§ Text segment
Fermilab Education Home sciencelines Homepage Winter 2000

Featured Scientist - Leon M; Lederman

Dr. Leon M. Lederman is the director emeritus of Fermi National Accelerator Laboratory and the name sake of the Science Education Center at the Laboratory. His research, dedication, and personality are world-renowned and we are delighted to share this interview as a celebration of science for the new millennium. See more details on Dr. Lederman's accomplishments

What experiences do you remember most as a child that may have been the beginnings of an interest in science?

There were books in the house, and I remember in particular, a book by Einstein, with a collaborator, written for kids. It started out by saying that science is like a detective story. There are a lot of clues and the detective has to find some explanation for all the clues, some model, or theory that would explain all the clues and therefore let us understand the crime. That was impressive to me. I think it was called The Meaning of Relativity.

§ Exercises
• a. In the Leon Lederman interview, what did the Einstein book for kids compare science to?
• b. Continue the Leon Lederman interview from its last sentence.
The data has no connection to the Leon Lederman interview.

§ Data extract
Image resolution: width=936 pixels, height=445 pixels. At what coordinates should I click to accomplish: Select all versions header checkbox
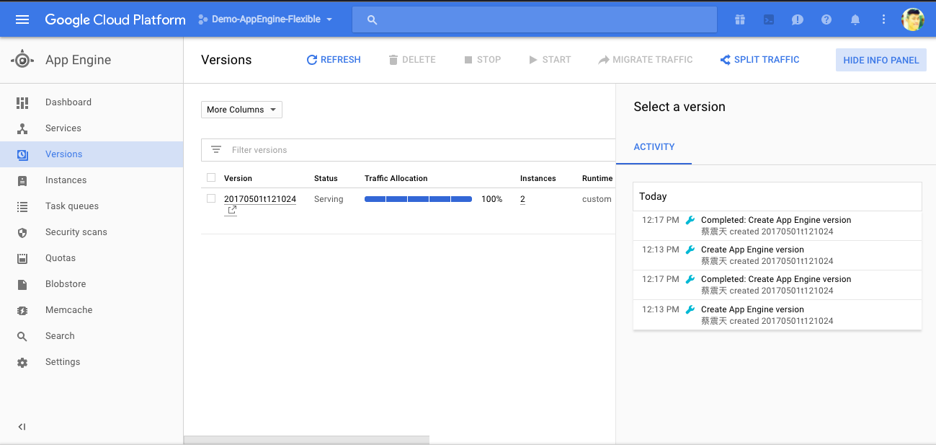[211, 177]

§ Final answers
• a. A detective story.

• b.
I also had a brother, six years older than me, who was very good with his hands and he liked to build things in the family basement. He was also interested in chemistry and had an elaborate chemistry set that was embellished with things that he'd bought at the local drug store. I would love to watch him do some experiments. I was always willing to do his family chores if he would let me watch him do these experiments.

There were teachers, in primary school, but mostly in high school who were significant and fellow students who seemed to be interested in science. For example, one of my friend's father was a chemistry teacher. Others somehow were more learned than I was and more interested in these scientific things than I was at the time. I thought they were very appealing people and in order to hang out with them, I did what they did. That was to pay attention to our studies.

Do you come from a science-oriented family?

No, not at all. They were immigrants and working hard to make sure that we would stay in school and have a good education.

How would you describe some of your high school experiences?

The high school was a few blocks from where we lived so I could walk there. It was a standard high school. The glamorous high school in New York was Stuyvesant. It was a math high school. The Bronx School of Mathematics and Science didn't exist then. We lived further out from the center of the city. There were a lot of bright kids in that high school and very good teachers who knew a lot of stuff.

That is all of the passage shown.